Die jüngsten Spannungen zwischen den USA und China nach dem Abschuss eines mutmaßlichen chinesischen Spionageballons durch die US-Streitkräfte setzen die chinesischen Börsen zusätzlich unter Druck. In Hongkong geht es mit dem Hang-Seng-Index um 2,4 Prozent nach unten. Der Schanghai-Composite-Index verliert 0,9 Prozent. Verkauft werden, wie schon am Freitag in den USA, vor dem Hintergrund kräftig gestiegener Marktzinsen in den USA die als zinssensitiv geltenden Technologiewerte. In Hongkong geben Alibaba um 3,2 und JD.com um 4,6 Prozent nach.

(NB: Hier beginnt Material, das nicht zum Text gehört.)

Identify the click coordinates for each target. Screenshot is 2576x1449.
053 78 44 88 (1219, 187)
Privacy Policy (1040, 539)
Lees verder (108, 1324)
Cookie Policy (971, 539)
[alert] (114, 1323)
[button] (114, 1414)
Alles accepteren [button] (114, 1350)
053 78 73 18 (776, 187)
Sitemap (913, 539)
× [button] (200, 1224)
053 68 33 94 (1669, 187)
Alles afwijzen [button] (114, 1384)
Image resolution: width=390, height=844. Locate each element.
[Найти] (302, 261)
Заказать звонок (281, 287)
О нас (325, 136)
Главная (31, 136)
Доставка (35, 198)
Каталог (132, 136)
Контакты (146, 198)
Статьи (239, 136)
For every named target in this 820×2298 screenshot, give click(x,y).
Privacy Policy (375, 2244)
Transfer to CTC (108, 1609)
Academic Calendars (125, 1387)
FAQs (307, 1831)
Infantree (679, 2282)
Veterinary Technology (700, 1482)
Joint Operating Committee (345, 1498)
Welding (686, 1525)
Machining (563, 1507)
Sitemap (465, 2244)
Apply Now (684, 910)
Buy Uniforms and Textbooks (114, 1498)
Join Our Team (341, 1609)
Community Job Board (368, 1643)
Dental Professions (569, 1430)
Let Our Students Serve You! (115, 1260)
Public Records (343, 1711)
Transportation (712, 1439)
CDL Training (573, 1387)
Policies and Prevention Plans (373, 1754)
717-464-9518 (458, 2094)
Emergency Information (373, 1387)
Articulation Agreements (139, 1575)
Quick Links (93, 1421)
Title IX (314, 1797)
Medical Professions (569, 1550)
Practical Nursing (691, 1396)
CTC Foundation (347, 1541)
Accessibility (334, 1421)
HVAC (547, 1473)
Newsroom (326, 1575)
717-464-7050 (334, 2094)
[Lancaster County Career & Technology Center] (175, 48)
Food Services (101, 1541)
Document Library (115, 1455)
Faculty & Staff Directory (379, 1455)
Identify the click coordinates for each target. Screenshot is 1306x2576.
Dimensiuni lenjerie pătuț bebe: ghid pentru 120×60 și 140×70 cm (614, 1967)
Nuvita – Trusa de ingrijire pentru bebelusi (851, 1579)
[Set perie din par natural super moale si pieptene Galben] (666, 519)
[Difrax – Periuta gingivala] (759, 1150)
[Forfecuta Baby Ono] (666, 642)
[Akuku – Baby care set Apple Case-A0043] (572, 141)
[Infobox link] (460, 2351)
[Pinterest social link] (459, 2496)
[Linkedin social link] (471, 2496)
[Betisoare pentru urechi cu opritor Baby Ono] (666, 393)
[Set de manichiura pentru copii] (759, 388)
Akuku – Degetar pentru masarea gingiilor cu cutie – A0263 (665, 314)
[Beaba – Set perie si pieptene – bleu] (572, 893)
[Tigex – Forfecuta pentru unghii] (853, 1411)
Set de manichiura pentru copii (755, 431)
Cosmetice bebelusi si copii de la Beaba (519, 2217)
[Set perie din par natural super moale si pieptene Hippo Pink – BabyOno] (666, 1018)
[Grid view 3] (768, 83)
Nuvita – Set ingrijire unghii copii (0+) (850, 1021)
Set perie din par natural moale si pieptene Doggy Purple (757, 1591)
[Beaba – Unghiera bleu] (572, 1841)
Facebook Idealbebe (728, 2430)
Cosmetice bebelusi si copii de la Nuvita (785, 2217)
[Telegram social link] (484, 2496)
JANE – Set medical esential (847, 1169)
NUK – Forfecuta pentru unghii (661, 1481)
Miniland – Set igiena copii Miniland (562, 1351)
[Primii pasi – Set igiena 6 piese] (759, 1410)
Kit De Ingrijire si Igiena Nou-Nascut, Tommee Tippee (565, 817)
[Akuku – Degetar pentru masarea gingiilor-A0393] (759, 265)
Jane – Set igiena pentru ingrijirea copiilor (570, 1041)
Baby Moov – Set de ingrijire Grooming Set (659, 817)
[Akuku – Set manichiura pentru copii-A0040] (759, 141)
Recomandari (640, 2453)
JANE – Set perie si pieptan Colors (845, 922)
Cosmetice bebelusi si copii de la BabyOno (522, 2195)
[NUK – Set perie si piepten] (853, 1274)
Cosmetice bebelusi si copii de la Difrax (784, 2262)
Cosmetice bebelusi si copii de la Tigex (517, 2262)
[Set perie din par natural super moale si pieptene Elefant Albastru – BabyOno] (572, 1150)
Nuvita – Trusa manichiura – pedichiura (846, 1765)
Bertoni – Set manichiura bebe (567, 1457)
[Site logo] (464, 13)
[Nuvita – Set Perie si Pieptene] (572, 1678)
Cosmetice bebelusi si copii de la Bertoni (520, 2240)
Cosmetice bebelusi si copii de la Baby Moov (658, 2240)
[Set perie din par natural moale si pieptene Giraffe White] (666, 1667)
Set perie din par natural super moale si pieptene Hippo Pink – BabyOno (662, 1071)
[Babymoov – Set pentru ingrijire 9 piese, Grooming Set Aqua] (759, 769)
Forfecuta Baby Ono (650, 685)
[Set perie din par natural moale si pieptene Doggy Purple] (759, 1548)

Der japanische Aktienmarkt trotzt der negativen Tendenz in der Region; der Nikkei-225-Index liegt 0,8 Prozent im Plus. Hier stützt der feste Dollar, wovon besonders Aktien exportorientierter Unternehmen profitieren. Die US-Währung hatte am Freitag mit den Zinserhöhungsspekulationen auf breiter Front deutlich aufgewertet. Marktteilnehmer sprechen aber auch von einer Schwäche des Yen.